Ponderando-se estes fatos, é possível afirmar a inadequação da legislação brasileira em vigor, que estabelece - no Artigo 198 da Seção XIV do Capítulo V da Consolidação das Leis do Trabalho (Brasil, 1998) - o peso de 60 kg como limite de tolerância. Pode-se inferir que este limite máximo permitido venha determinando, possivelmente, ocorrência de alta morbidade em trabalhadores submetidos a cargas no trabalho, atentando-se inclusive para os resultados do presente estudo, que mostram doença em trabalhadores com manuseio de carga menor do que o limite estabelecido em lei.

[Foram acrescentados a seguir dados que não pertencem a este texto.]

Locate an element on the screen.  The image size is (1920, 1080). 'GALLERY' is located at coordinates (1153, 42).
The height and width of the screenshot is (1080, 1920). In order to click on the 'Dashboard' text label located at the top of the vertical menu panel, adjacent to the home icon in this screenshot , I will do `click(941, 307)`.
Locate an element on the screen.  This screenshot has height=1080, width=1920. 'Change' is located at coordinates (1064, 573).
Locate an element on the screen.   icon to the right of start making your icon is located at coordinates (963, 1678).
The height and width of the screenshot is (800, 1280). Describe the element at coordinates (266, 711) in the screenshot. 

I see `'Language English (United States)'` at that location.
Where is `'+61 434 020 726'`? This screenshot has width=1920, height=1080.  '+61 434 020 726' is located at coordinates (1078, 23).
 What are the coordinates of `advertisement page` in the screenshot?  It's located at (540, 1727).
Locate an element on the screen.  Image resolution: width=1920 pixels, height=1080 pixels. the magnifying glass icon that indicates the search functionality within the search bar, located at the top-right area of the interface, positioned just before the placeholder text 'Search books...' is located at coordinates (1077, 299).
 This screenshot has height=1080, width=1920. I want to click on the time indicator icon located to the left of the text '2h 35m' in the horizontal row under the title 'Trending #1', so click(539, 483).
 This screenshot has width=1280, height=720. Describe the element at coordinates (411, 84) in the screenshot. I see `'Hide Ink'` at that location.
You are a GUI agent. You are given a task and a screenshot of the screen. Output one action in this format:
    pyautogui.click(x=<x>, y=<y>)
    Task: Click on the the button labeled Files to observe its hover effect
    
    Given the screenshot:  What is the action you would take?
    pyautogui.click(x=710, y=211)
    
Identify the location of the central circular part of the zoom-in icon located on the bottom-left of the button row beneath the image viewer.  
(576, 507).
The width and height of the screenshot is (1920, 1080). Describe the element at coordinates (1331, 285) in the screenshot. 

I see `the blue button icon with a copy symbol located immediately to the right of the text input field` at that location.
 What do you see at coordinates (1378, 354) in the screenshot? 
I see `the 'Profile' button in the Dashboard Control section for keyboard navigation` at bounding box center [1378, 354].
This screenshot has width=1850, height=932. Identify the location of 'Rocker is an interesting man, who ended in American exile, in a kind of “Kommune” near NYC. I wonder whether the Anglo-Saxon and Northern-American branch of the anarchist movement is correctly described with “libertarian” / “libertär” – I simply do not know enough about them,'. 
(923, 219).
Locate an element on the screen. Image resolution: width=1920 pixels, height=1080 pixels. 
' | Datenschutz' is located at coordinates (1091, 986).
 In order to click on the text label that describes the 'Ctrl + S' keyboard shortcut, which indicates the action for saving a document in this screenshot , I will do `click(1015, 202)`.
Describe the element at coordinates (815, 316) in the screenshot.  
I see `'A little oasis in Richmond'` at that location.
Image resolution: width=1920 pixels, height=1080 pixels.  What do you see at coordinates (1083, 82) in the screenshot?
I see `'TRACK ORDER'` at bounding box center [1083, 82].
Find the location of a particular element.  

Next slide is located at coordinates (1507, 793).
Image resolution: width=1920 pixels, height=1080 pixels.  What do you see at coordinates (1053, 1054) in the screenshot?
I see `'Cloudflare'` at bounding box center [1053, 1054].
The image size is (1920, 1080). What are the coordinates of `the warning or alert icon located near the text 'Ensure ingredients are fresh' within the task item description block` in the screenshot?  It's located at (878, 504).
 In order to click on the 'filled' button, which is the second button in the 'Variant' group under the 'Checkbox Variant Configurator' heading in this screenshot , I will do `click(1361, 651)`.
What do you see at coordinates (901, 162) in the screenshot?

É interessante referir também que o NIOSH, entidade americana, ao invés de considerar uma carga como limite de tolerância, tem desenvolvido critérios para avaliação de levantamento manual de cargas, reunindo diversos fatores da situação de trabalho. Para esta avaliação, o NIOSH recomenda que se examine a freqüência de levantamento, rotação lateral do tronco, qualidade da pega da carga, distância vertical percorrida com a carga desde a origem até o destino, altura vertical da carga na origem do esforço e distância horizontal do indivíduo à carga. Portanto, é preciso que se faça abordagem mais adequada desta questão, abrindo-se discussão concernente à redefinição dos dispositivos legais e limites de tolerância para manuseio de carga no Brasil.

O sofrimento físico e psíquico de trabalhadores vitimados pela doença crônica da coluna lombar, o alto custo financeiro da assistência a estes trabalhadores e o alto custo social causado pela saída precoce destes trabalhadores do mercado de trabalho ou das atividades para as quais foram qualificados, bem como a carga previdenciária provocada pelos afastamentos do trabalho em função da doença (Fernandes, 1995), determinam a necessidade de política voltada à intervenção nos processos, meios e ambientes de trabalho, subordinando-os a readequação ergonômica. Este aspecto é reforçado pela ausência de evidências de maior eficácia das medidas de prevenção de lombalgias ocupacionais voltadas para o indivíduo, a exemplo do uso de cinto ou suporte para o dorso, a seleção de indivíduos com melhor compleição física, a prática de exercícios físicos, o treinamento para levantamento de cargas, sobretudo quando adotadas isoladamente (Anderson, 1995; Van-Popel et al., 1997).

Um aspecto a observar diz respeito à nova forma de gestão da força de trabalho na empresa de petróleo estudada, que tem favorecido a crescente incorporação de trabalhadores subcontratados. Na atualidade, o precário controle de saúde destes trabalhadores terceirizados é objeto de estudo no Brasil (Ferreira & Iguti, 1996), e vários autores têm confirmado que a força de trabalho subcontratada está habitualmente submetida às piores condições de trabalho. Desta forma, os resultados da presente investigação, ao revelarem alta prevalência de doença entre os trabalhadores que operam sondas de perfuração de petróleo, estabelecem a necessidade de que a prevenção da doença de coluna esteja voltada tanto para trabalhadores com vínculo direto quanto para trabalhadores subcontratados, pois estes têm sido inseridos naquela atividade de operação de sonda. Os serviços contratados pela empresa estatal de petróleo devem ser por ela acompanhados quanto à política de gerenciamento de riscos ocupacionais e, no caso específico, quanto à prevenção de riscos ocupacionais para o adoecimento da coluna lombar.

A indústria de petróleo pode constituir meio de sobrevivência e de acesso aos bens de consumo para os seus trabalhadores, mas também configura, sob determinadas condições, meio de adoecimento, de sofrimento. Assim, é possível que a discussão acerca das novas tecnologias e sua incorporação nas sondas e plataformas de petróleo seja a estratégia mais eficaz de promoção da saúde dos trabalhadores.